It's A Mad Mad Mad Mad World

No doubt, I've been neglecting this blog for over a month. Maybe some kind of schedule is needed to ensure regular inputs to the system. Truth is, I've been keeping very busy, struggling to put words on paper.

With everything going on these days, I feel like I am so unprepared according to my own internal timeline. To be honest, I've been doing a lot of research on a story thread that's been bouncing around in my head for some time now. That's how it works for me. I get just a thread of an idea - an inkling, or bug, that just won't go away. I  might spend a few hours or days, or even months running the idea down. Sometimes it pans out into something I must pursue further.

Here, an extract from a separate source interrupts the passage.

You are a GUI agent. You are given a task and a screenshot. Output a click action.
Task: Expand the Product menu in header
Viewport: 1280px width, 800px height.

Often times, the doubt monster sneaks up from behind to snatch the idea from me.

I've been thinking about a story I published on Smashwords not long ago and am considering re-writing it into something longer. This, of course, is The Sentient Soldier, written as flash fiction and published by Eclectic Flash Magazine back in 2010. This story was originally intended to be of much broader scope but I felt it a worthy challenge to parse it down into the smallest piece for sale to the magazine.

At the time, I was very proud of myself. I somehow managed to get the story down from near-novel size to just under seven hundred fifty words. Of course, a couple of reviewers of the work make clear their thoughts of its length. They said it should have been a short story or novel and it didn't really work for them at such a short length. Message heard, loud and clear!

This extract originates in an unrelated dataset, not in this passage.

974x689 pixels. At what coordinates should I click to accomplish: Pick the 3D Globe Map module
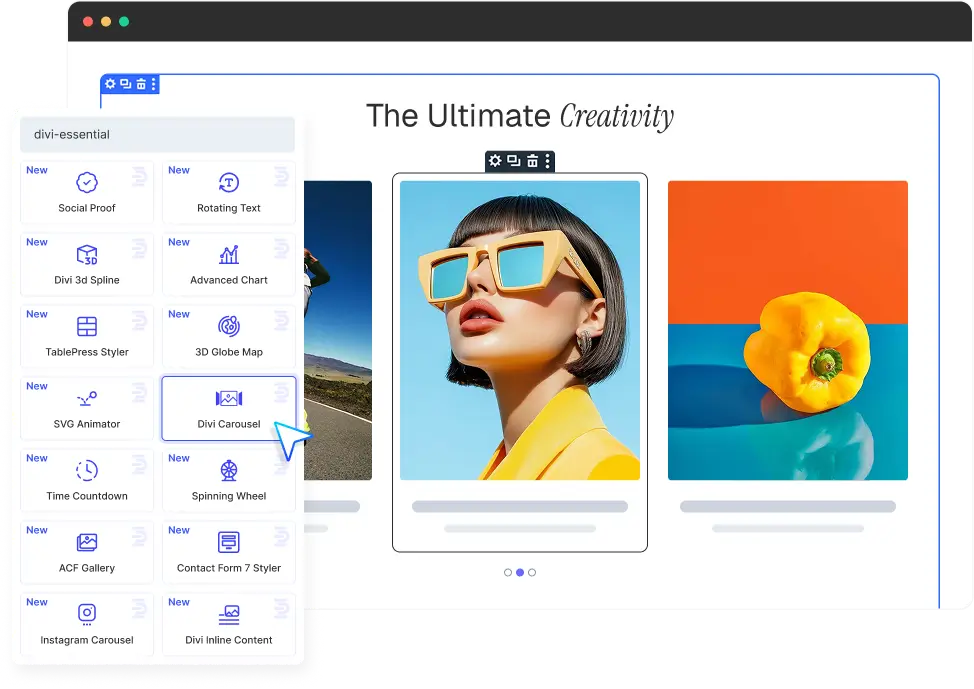point(228,336)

Maybe soon, I'll post another story of one of my many follies as a child. I certainly seem to have an endless supply of those. I might write about the time I had to drive home with the passenger door to my car in my trunk after losing it in the mountains while mushroom picking. Or, I might tell of my first bit of combat training when one of our neighbors shot us with rock salt for playing in the woods behind her house. And people wonder why I'm all broken down now as I enter old age.